Have you ever thought that why English language is so confusing? Actually, this language is having hundreds of confusing words. Homophones are known to be at the top of the list. These are the words that pronounce the same but they are having different meanings and spellings. In this post, I am coming up with two words i.e. Aisle vs. Isle.
I will clear your confusion by discussing their definitions and functions in sentences. I hope that after reading this post, you will never mix these two words in your language.
Aisle vs. Isle – What is the Difference, Definition & Meanings?
Is it Aisle or Isle? Do not confuse yourselves. Both of these words are totally different words with different meanings as well as spellings. One thing that is common is their pronunciation.
Pronunciation of Aisle and Isle = /ʌɪl/ or /ahyl/ or I’ll
Both of these words are used as noun in sentences. Let us discuss their definitions and meanings separately.
Aisle: This word is a noun. An aisle is a narrow or a wide passage usually at the supermarkets, halls, church or it can be between rows of seats in classrooms or any vehicle. In simple words, it is a walkway through which you can go from one place to another.
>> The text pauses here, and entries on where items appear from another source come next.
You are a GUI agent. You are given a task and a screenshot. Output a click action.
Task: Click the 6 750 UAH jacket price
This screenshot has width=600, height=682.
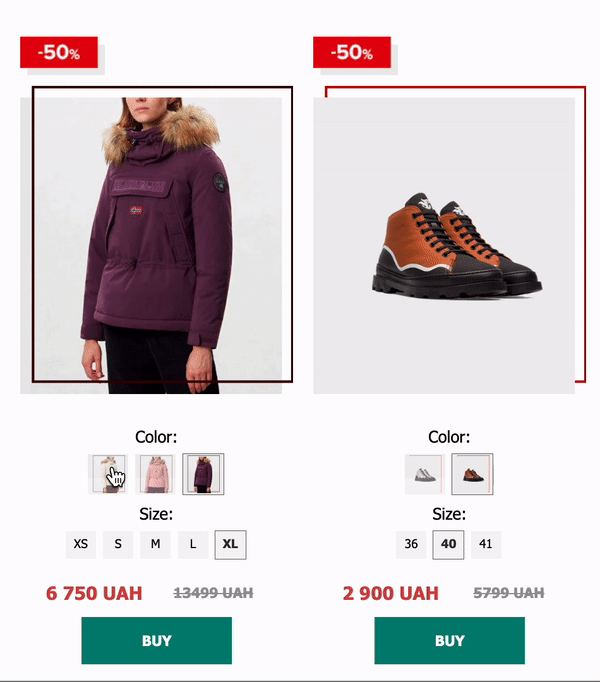[x=94, y=593]
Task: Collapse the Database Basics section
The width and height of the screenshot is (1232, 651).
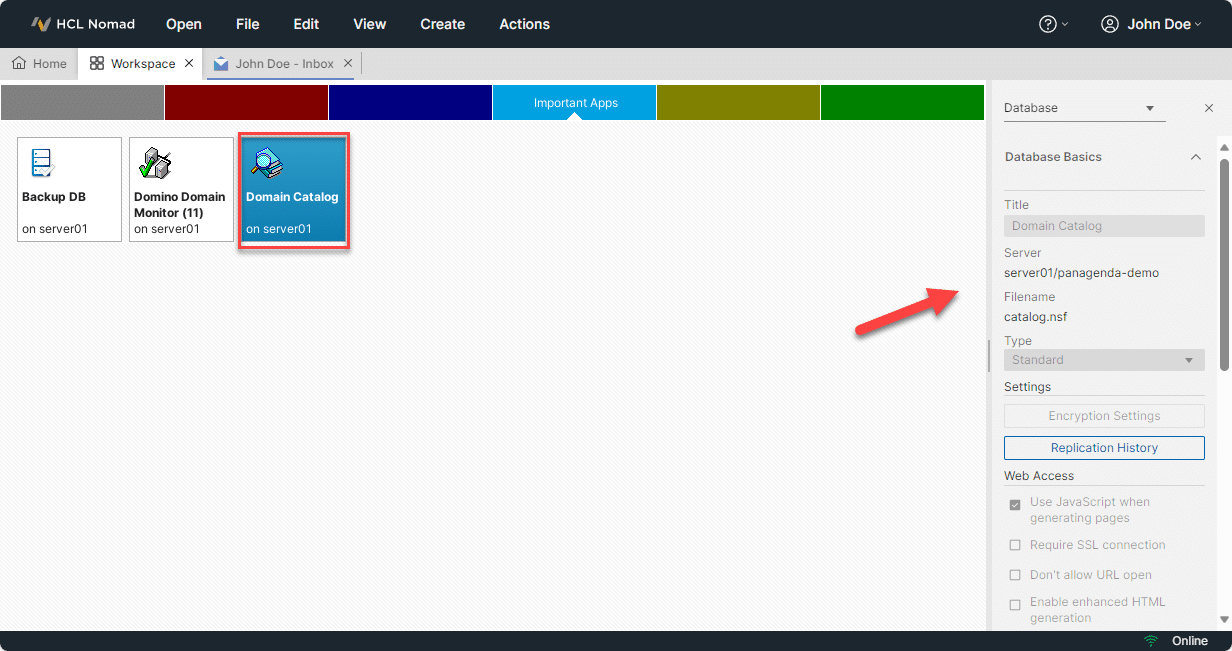Action: [1195, 157]
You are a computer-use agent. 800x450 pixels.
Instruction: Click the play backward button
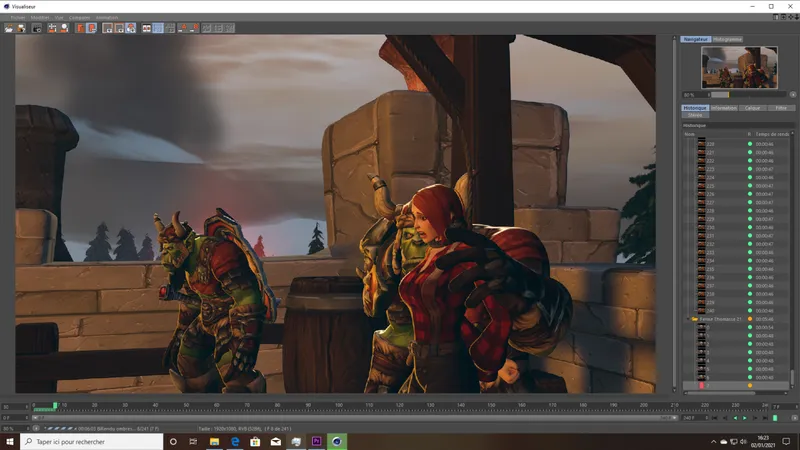735,418
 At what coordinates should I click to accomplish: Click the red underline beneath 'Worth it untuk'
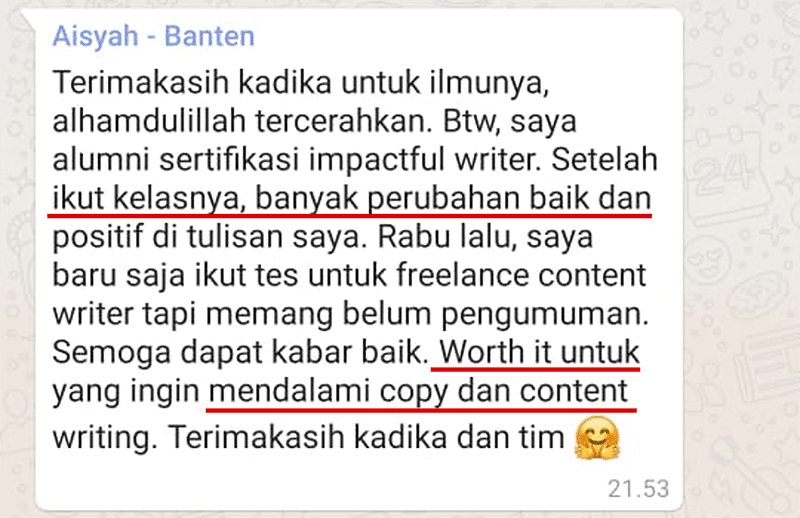tap(536, 367)
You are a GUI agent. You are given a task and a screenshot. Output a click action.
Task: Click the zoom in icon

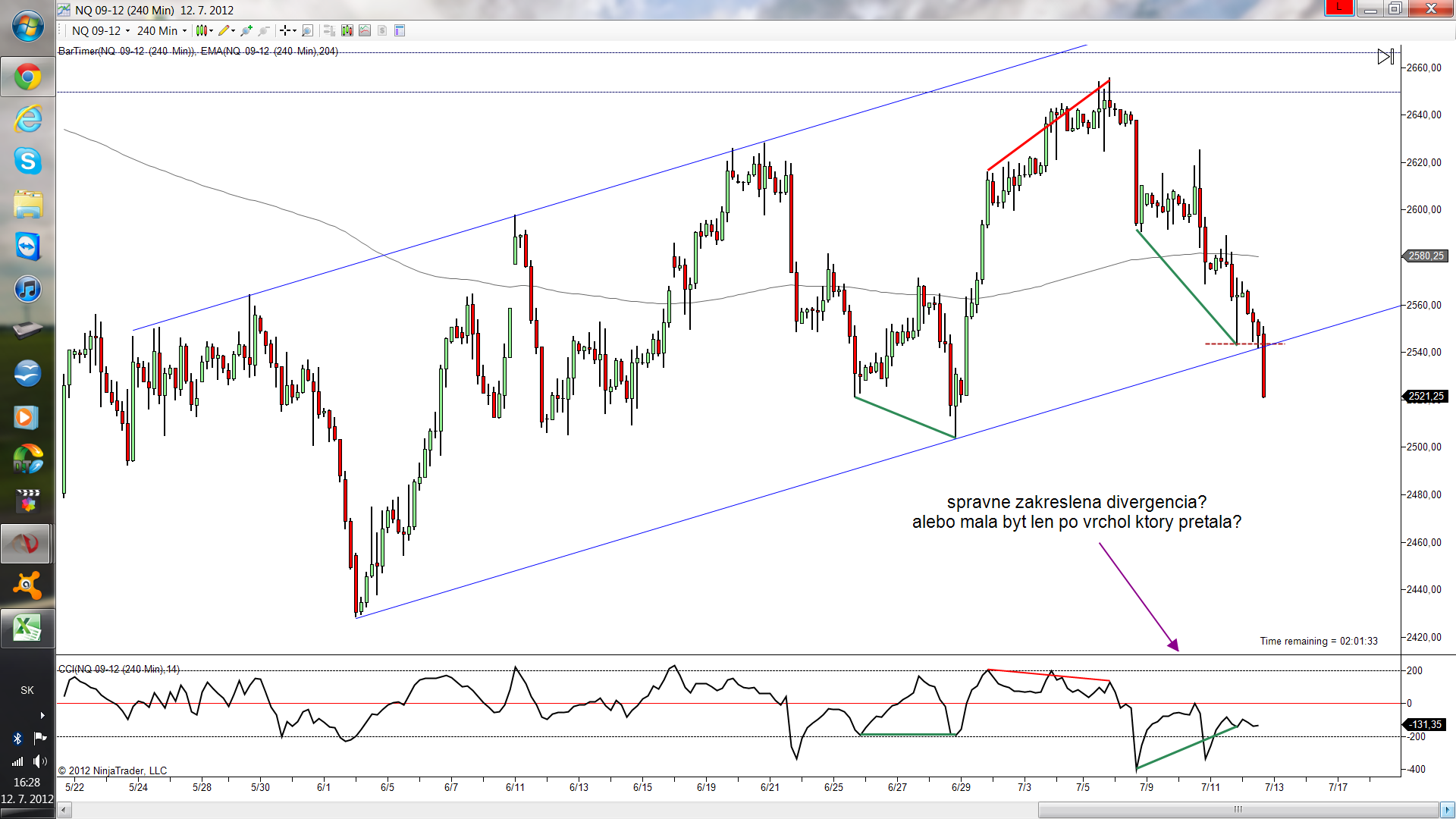tap(246, 30)
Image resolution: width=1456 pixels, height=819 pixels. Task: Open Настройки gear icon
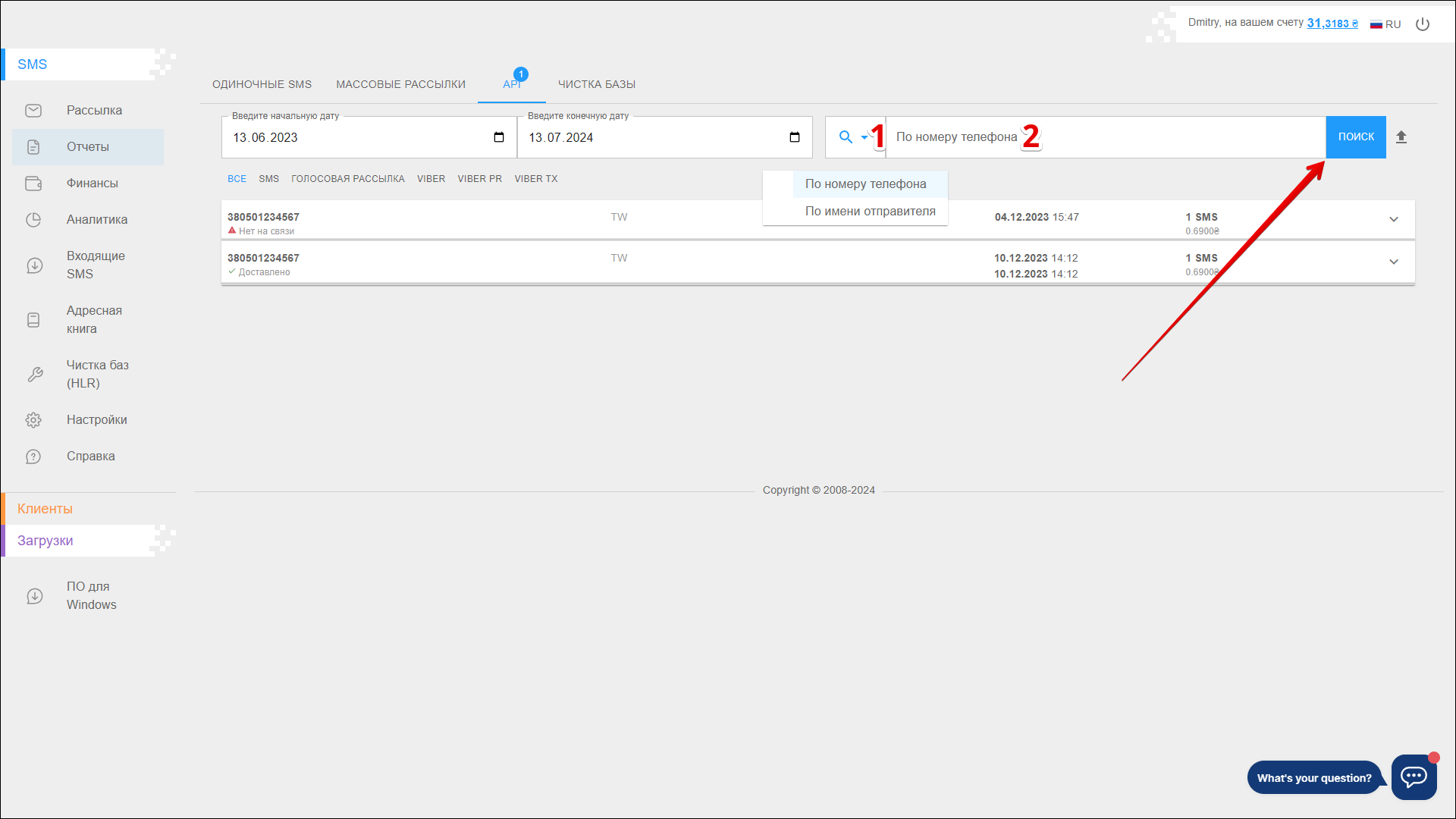click(33, 420)
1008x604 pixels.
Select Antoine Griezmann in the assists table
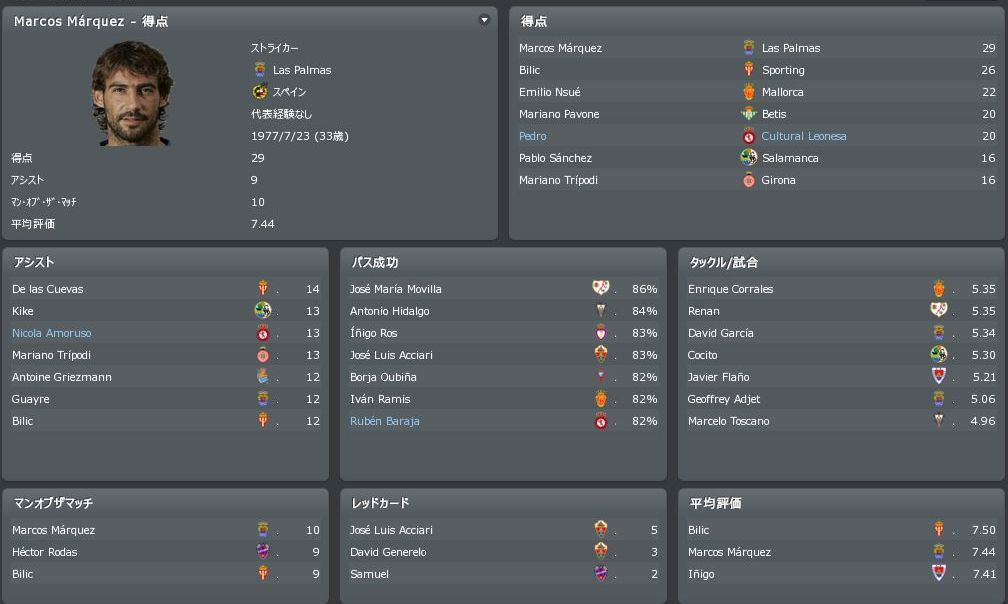point(62,377)
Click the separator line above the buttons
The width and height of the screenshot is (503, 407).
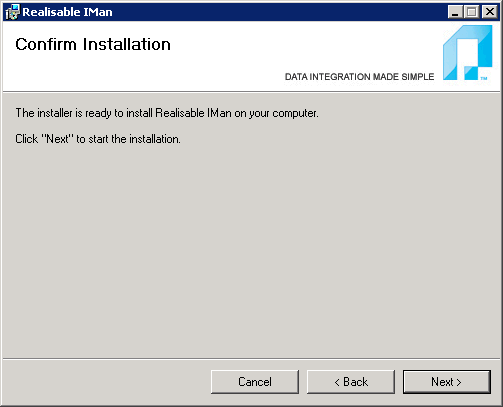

This particular word has a figurative meaning as well. It is figuratively used in politics. In politics, parties have many divisions in them. This division is often denoted by this term i.e. ‘Aisle’. This word works to show a dividing line between parties.
1. Supermarkets should keep the aisles wide so that people can walk through easily.
2. I can’t walk through the aisle of the plane.
3. You can understand why the Obama spin machine would rather suggest there is disarray on the Republican side of the aisle. Reference –(Grammarist.com)
Isle: Like aisle, isle is a noun too but it differs in terms of meanings. Isle represents ‘a land’. In simple words, it is an island. Actually, this term is a short form for island and it is used to refer small islands.
1. One of the most beautiful places to visit is The Tropical Isle.
2. The scientists went to the deserted isle in search of the most unique plants.
3. The shipwrecked family swam to a nearby isle to await their rescue. Reference –(softschools.com)
Got the difference?
Hence, it is clear from the above discussion that aisle and isle are ‘homonyms’. They have different meanings and spellings which is important to remember. Most of all, one point to remember is about aisle’s figurative meaning in politics. It shows the divisions between parties.
Finally, it is concluded that homonyms, aisle vs. isle, have different meanings and functions. Aisle is a walkway or a passageway that is usually created in supermarkets, halls, buses, airplanes etc. Isle, on the other hand, is a short term for island meaning ‘a small island’.